:: Task goal ::
Restrict the output to the lines below starting at the one that contains "This screenshot has height=846, width=1400." and ending at the one that contains "Task: Open the WAU card three-dot menu", and restate them word for word, both ends included.
"""
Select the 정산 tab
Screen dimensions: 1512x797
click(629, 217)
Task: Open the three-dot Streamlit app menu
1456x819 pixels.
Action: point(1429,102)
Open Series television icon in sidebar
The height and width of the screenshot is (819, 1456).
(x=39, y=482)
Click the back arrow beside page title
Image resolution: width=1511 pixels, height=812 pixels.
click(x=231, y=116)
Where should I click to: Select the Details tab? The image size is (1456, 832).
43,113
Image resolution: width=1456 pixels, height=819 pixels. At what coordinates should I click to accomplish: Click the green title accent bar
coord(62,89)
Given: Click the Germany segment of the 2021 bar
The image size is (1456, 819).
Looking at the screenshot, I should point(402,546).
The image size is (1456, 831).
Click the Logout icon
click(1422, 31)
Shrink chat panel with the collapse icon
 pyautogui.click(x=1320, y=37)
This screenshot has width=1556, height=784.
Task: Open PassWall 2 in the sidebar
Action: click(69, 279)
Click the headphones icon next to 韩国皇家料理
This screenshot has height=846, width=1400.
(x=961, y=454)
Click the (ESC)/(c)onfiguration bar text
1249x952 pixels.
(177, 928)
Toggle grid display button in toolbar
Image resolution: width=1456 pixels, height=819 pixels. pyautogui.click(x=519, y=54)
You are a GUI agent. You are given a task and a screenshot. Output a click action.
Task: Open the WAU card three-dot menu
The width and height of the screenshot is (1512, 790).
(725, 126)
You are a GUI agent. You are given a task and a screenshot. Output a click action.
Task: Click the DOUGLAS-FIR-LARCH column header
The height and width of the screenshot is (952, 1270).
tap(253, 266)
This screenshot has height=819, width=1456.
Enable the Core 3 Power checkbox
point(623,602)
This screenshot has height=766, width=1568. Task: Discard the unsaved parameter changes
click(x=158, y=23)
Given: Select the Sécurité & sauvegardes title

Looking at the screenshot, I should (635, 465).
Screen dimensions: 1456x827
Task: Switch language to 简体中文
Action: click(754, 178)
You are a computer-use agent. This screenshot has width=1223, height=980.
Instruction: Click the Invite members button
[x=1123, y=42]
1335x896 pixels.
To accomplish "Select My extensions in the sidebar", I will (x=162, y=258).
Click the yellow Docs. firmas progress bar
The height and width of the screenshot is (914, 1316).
"""
:: Expected answer ::
This screenshot has height=846, width=1400.
(x=961, y=454)
Click the (ESC)/(c)onfiguration bar text
1249x952 pixels.
(177, 928)
Toggle grid display button in toolbar
Image resolution: width=1456 pixels, height=819 pixels. pyautogui.click(x=519, y=54)
You are a GUI agent. You are given a task and a screenshot. Output a click action.
Task: Open the WAU card three-dot menu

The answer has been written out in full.